Cuando este texto llegue al lector, la selección de México conocerá su destino en Sudáfrica. Otro triunfo habría puesto a México en caballo de hacienda rumbo a la historia. Un empate le reservaría al equipo de Aguirre una nueva cita con Argentina, revancha soñada. Y luego está la pesadilla: una derrota.
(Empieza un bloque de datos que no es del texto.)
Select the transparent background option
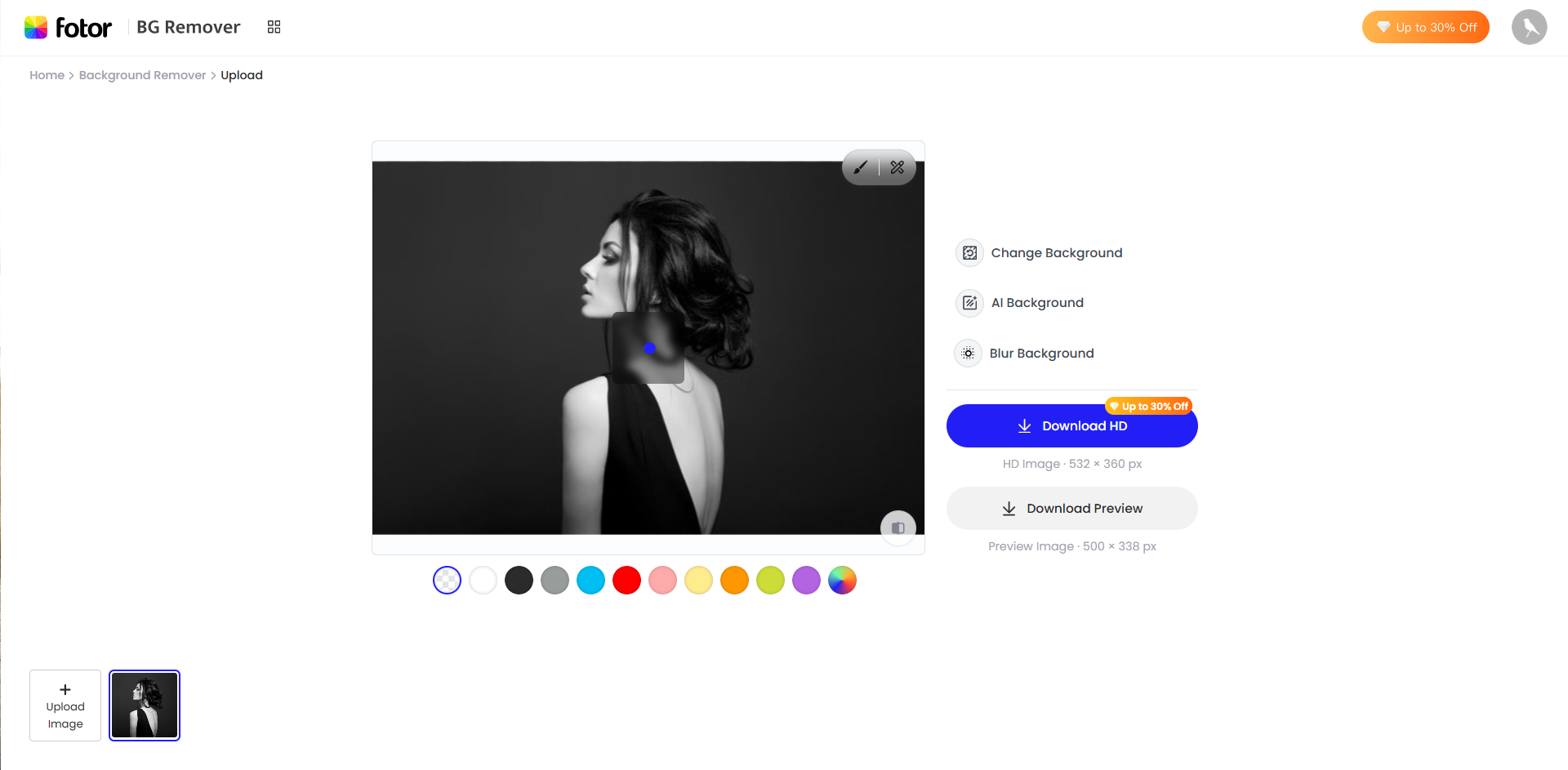The image size is (1568, 770). click(447, 580)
En cualquier caso, el destino inmediato estará claro a media mañana de hoy, y eso da pie a una lectura, quizá la única que quisiera hacer, sobre el papel mexicano en la Copa del Mundo (evidentemente, si México sigue avanzando, me reservo el derecho de escribir líneas eufóricas el próximo martes).
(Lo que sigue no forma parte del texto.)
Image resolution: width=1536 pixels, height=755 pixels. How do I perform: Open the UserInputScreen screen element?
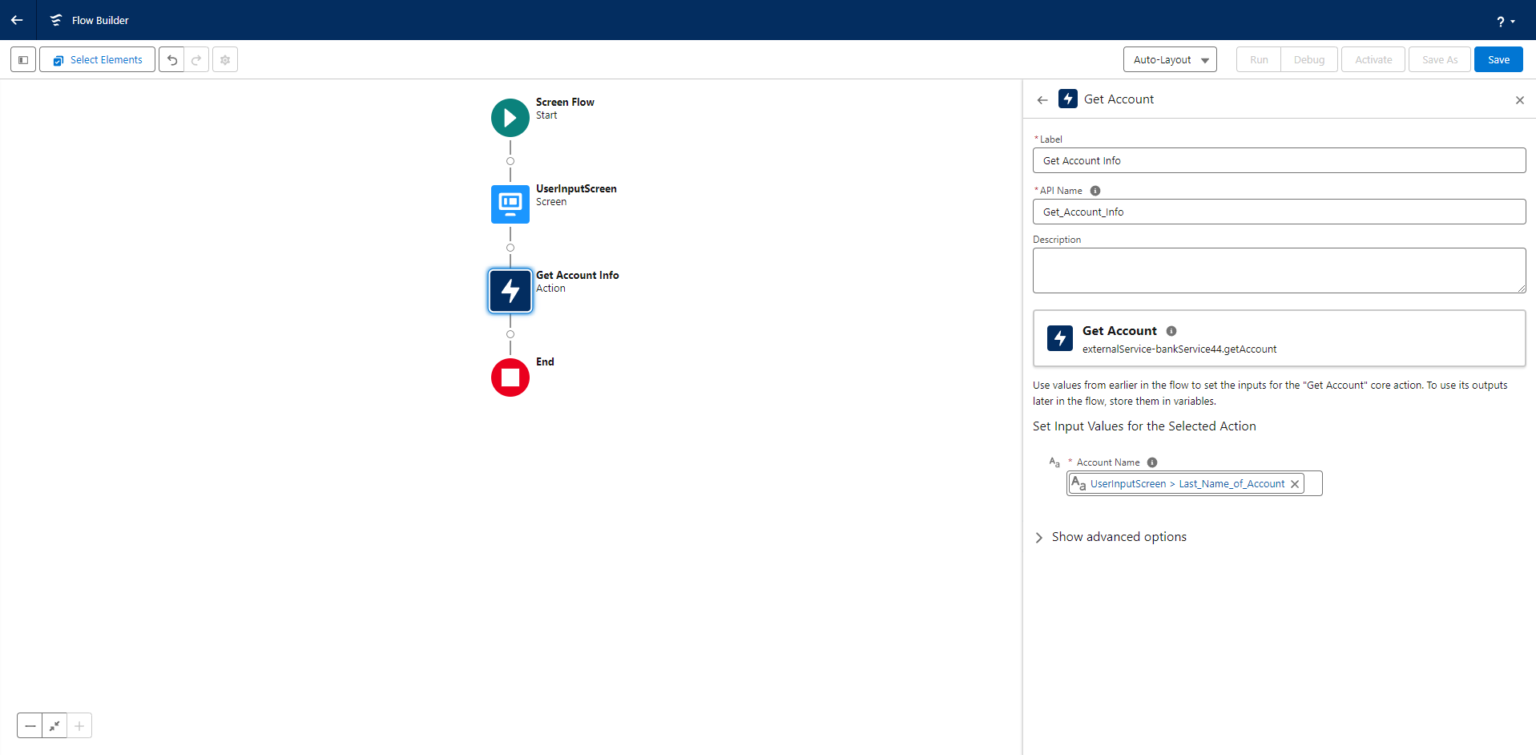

Aunque el equipo de Aguirre quedara eliminado tras el partido contra Uruguay, la Copa del Mundo de 2010 ha dejado, para México, una lección de enorme valor no sólo deportivo sino social. El triunfo sobre Francia equivale, si no a la inserción definitiva en el primer mundo futbolístico, sí a una clara demostración de algo que es incluso más importante: la capacidad de competir en el primerísimo estrato del futbol. Y aunque a veces sea odiosa la tendencia a extraer lecturas sociales, políticas o hasta económicas del deporte, el comportamiento del equipo mexicano amerita una reflexión. Me explico.
¿A qué se debió la innegable calidad y personalidad de la selección frente a Italia y, ya en competencia, Francia? Aventuro una hipótesis útil no sólo en las canchas, sino en cualquier otro terreno: no fue en Sudáfrica donde el equipo de Aguirre descubrió que podía competir contra cualquiera. No. La selección supo competir con “los grandes” porque la enorme mayoría de sus hombres lo viene haciendo desde hace años. Y esa es una condición inédita para una selección nacional en un Mundial. A diferencia de las otras copas del mundo, este equipo mexicano ha contado con hombres acostumbrados a la contienda más cruel y severa; no a la comodidad de la liga mexicana, con su idioma, clima, y sueldos afines, sino a las ligas más complejas del planeta. Veamos una simple estadística. ¿Cuántos de los 11 hombres que comenzaron el partido contra Francia ha jugado o juega en una liga de alta exigencia? Nueve. Sólo Juárez y Pérez siguen jugando en México —y Juárez partirá pronto, lo apuesto. Regresemos cuatro años al partido definitivo contra Argentina en Alemania. ¿Cuántos titulares mexicanos cumplían con la misma condición? Si la memoria no me falla, tres. La diferencia no debe pasar desapercibida. El temple de Salcido, Moreno, Márquez y ese milagro de desarrollo futbolístico que es Maza Rodríguez no se debe a otra cosa que a la valentía de la emigración, la voluntad de trascender y ganarse un lugar en la exigencia del “allá”, no en el apapacho del “acá”.
Esa es, a mi entender, la gran lección que se debe rescatar del periplo mexicano en Sudáfrica: nuestro patético recelo frente a la competencia, tan arraigado todavía en varias corrientes política y sociales en México, desemboca sólo en la mediocridad. Vemos mal al que la hace “afuera” y peor al que se queda “allá”. Al mundo se le conquista en el mundo, no en la fantasía de la excepcionalidad provinciana, en esa absurda defensa de la soberanía que no es otra cosa que temor, prejuicio, infinita inseguridad. La valentía y el triunfo están, en sentido literal y figurado, en dejar la casa apenas cumplida la mayoría de edad como hiciera Rafael Márquez (en Mónaco) para jugar lejos y triunfar lejos. Frente a los que prefieren rechazar la competencia con el planeta en y para cualquier cosa, me quedo con el Márquez de 20 años de edad, caminando, solo, por las calles del sur de Francia. Sin hablar el idioma, sin entender nada. Pero con unas ganas tremendas de ganarlo todo. Ahora, México juega con nueve como él. Y eso, como diría el gran Robert Frost, “ha hecho toda la diferencia”.
– León Krauze
(Ciudad de México, 1975) es escritor y periodista.